| Set task 1 |
Return the lines of the listing without any change, starting with the line that contains "Open the Chrome profile avatar" and continuing through the final line of the listing, including both ends.

| Source |
╭──

BRIEF DESCRIPTION OF THE DRAWINGS
[0038] FIG. 1 is a network architecture diagram of the in-vehicle
network system according to an embodiment of the present
application;
[0039] FIG. 2 is a diagram of messages sending modes of a key
sub-system device and an ordinary sub-system device according to
the embodiment of the present application;
[0040] FIG. 3 is a network architecture diagram of the in-vehicle
network system network according to another embodiment of the
present application;
[0041] FIG. 4 is a diagram of messages sending modes of a key
sub-system device and an ordinary sub-system device according to
another embodiment of the present application;
[0042] FIG. 5 is a network architecture diagram of the in-vehicle
network system network according to still another embodiment of the
present application; and
[0043] FIG. 6 is a diagram of messages sending modes of a key
sub-system device and an ordinary sub-system device according to
still another embodiment of the present application.
DETAILED DESCRIPTION OF THE PRESENT INVENTION
[0044] The present application will be specifically described below
by exemplary implementations. However, it should be understood that
elements, structures and features in one implementation may be
advantageously integrated into other implementations without
further recitation.

╰──

| Entries for locating text and elements |
╭──

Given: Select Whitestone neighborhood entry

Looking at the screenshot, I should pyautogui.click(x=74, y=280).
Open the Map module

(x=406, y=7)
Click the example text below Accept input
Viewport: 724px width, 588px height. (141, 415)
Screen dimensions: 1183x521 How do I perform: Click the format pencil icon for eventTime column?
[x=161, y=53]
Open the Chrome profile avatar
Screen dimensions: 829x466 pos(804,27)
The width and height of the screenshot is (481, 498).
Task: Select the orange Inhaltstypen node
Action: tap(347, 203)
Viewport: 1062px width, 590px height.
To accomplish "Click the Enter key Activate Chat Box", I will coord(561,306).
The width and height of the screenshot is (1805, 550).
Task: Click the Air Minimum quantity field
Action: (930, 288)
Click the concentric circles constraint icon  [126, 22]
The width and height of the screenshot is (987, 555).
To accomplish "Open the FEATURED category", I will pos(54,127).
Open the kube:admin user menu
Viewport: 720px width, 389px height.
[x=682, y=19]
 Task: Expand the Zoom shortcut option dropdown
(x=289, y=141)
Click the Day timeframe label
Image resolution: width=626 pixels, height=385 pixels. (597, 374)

╰──

| Set task 2 |
In the patent excerpt on the in-vehicle network system, which figure is described as a diagram of messages sending modes according to another embodiment of the present application?

| Exercise answer 1 |
Open the Chrome profile avatar
Screen dimensions: 829x466 pos(804,27)
The width and height of the screenshot is (481, 498).
Task: Select the orange Inhaltstypen node
Action: tap(347, 203)
Viewport: 1062px width, 590px height.
To accomplish "Click the Enter key Activate Chat Box", I will coord(561,306).
The width and height of the screenshot is (1805, 550).
Task: Click the Air Minimum quantity field
Action: (930, 288)
Click the concentric circles constraint icon  [126, 22]
The width and height of the screenshot is (987, 555).
To accomplish "Open the FEATURED category", I will pos(54,127).
Open the kube:admin user menu
Viewport: 720px width, 389px height.
[x=682, y=19]
 Task: Expand the Zoom shortcut option dropdown
(x=289, y=141)
Click the Day timeframe label
Image resolution: width=626 pixels, height=385 pixels. (597, 374)

| Exercise answer 2 |
FIG. 4